Texto extraído -

Esta primera capa la suelen liquidar con cierto embarazo para pasar al argumento providencial: los pactos son la pócima que dará vida a un gobierno de progreso que se centrará en los verdaderos problemas de la gente. Así llegamos a la segunda capa: preocuparse por la amnistía es de pijos y fachas, y tú, votante del PSOE, estás a lo que de verdad importa: las políticas sociales y los derechos conquistados por la izquierda. ¿El precio? Por alto que parezca será una ganga si es para regar el edén progresista.

Esta sorprendente falacia recuerda a lo que siempre han dicho los tiranos a sus súbditos: ¿acaso el Estado de derecho te da de comer? Por lo visto, es un frívolo o un estúpido el que, no teniendo la vida resuelta, se preocupa por chucherías como la igualdad ante la ley, la neutralidad de las instituciones o la integridad de la nación. A esto se puede contestar con el argumento jacobino: cada cesión a los independentistas es un clavo en el ataúd de la ciudadanía, que pagan, sobre todo, los más pobres: la nación política, articulada en torno a la idea de igualdad, es la única pertenencia de los que no tienen nada.

Amnistía de progreso

El intento socialista de desligar las cesiones a los indepes de las políticas públicas es su forma poco sofisticada de hacer compatible la “agenda plurinacional” con la “agenda social”. Y aquí está el nudo de este triste momento. Los acuerdos de investidura fecundan una criatura confederal cuyo rostro no conoceremos hasta el alumbramiento, pero que, desde luego, convertirá a España en un contenedor de naciones. Es decir: pasaremos de ser una comunidad a una asociación. O, más bien, una explotación. Los socios de Sánchez son los enanitos que van a la mina y vuelven a casa cantando alegremente. España es la montaña que se va vaciando poco a poco, sin que a nadie le importe, porque, total, o no existe o es franquista.

La derecha no necesita una agenda social que hacer compatible con su agenda nacional: necesita que la agenda nacional tenga una marcada dimensión social

Liquidada la nación política, nos repetirán que lo que nos une son los servicios públicos y el Estado. Ya saben, la matraca de que la patria es un hospital. Una vez más: para que haya hospital es necesario que antes haya una patria. Si no la hay, lo que resta es un conjunto de individuos sin nada en común. Disueltos los lazos y con ellos la virtud cívica, quedará la coacción. Cumplirán las leyes únicamente quienes no tengan forma de eludirlas o el poder para negociar una amnistía. Seguirá habiendo ley, pero se percibirá, con razón, como arbitraria y de parte, o sea: como privilegio. La única forma de sostener el entramado será con un creciente autoritarismo. Será un cambio de régimen posmoderno, por parafrasear a Daniel Gascón.

Tarea -
Sustituye "hospital" por "escuela" y escribe de nuevo el pasaje del texto extraído que va de "La derecha no" a "a Daniel Gascón.", ambos incluidos.

Entradas de datos -
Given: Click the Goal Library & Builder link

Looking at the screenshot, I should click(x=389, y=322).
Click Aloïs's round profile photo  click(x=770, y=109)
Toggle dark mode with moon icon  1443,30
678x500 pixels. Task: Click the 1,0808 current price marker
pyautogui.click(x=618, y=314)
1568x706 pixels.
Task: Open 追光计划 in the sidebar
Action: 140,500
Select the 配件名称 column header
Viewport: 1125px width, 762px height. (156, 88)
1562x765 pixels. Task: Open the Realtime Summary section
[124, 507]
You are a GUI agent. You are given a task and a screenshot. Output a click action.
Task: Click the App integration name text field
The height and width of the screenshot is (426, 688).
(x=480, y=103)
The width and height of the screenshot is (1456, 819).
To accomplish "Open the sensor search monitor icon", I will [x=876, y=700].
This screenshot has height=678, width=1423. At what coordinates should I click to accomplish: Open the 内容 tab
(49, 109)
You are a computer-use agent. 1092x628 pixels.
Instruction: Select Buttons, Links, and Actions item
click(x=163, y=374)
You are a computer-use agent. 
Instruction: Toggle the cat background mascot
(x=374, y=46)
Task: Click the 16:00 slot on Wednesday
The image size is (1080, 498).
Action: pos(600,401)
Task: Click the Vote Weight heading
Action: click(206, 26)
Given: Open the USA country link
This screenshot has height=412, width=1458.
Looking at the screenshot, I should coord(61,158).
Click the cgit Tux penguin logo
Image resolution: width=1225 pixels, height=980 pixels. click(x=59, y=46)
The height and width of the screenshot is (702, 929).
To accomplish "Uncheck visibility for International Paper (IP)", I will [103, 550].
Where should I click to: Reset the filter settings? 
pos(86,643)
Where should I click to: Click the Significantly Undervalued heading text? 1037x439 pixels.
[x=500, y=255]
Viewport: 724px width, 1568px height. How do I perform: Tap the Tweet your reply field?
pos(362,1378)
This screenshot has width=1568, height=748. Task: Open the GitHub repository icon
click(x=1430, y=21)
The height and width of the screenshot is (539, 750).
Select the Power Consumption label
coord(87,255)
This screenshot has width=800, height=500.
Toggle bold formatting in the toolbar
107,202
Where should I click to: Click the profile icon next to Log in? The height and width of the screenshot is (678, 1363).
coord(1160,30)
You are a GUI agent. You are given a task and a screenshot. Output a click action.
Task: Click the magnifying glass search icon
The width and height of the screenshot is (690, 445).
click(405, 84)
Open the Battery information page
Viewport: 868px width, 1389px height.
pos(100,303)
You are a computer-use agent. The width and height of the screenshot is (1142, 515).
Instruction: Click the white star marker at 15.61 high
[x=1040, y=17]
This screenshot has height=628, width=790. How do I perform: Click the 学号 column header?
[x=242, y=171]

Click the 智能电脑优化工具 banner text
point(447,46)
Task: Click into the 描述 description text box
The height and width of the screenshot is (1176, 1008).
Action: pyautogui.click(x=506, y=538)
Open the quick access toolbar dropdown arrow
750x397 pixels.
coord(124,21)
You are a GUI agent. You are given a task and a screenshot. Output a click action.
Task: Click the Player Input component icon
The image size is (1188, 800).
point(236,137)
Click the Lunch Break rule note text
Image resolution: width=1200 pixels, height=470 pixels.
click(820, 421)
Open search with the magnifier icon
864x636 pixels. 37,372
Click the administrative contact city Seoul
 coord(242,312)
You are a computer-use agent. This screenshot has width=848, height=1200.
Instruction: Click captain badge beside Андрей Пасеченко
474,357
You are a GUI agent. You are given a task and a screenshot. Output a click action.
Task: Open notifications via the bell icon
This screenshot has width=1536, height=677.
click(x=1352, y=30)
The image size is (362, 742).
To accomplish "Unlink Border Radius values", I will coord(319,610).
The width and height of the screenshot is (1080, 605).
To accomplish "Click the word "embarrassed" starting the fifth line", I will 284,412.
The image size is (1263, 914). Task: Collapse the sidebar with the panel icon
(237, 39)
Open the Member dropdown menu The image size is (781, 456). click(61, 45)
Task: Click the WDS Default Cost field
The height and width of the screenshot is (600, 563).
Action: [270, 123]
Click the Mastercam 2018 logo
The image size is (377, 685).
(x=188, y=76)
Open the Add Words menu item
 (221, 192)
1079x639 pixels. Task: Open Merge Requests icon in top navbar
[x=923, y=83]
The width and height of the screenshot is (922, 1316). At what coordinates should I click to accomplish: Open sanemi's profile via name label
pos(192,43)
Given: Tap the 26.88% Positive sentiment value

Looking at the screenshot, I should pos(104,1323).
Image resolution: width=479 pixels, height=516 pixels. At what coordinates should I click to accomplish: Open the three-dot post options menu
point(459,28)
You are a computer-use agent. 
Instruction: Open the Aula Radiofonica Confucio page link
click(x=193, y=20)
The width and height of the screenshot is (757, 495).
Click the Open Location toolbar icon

Resultado -
La derecha no necesita una agenda social que hacer compatible con su agenda nacional: necesita que la agenda nacional tenga una marcada dimensión social

Liquidada la nación política, nos repetirán que lo que nos une son los servicios públicos y el Estado. Ya saben, la matraca de que la patria es un escuela. Una vez más: para que haya escuela es necesario que antes haya una patria. Si no la hay, lo que resta es un conjunto de individuos sin nada en común. Disueltos los lazos y con ellos la virtud cívica, quedará la coacción. Cumplirán las leyes únicamente quienes no tengan forma de eludirlas o el poder para negociar una amnistía. Seguirá habiendo ley, pero se percibirá, con razón, como arbitraria y de parte, o sea: como privilegio. La única forma de sostener el entramado será con un creciente autoritarismo. Será un cambio de régimen posmoderno, por parafrasear a Daniel Gascón.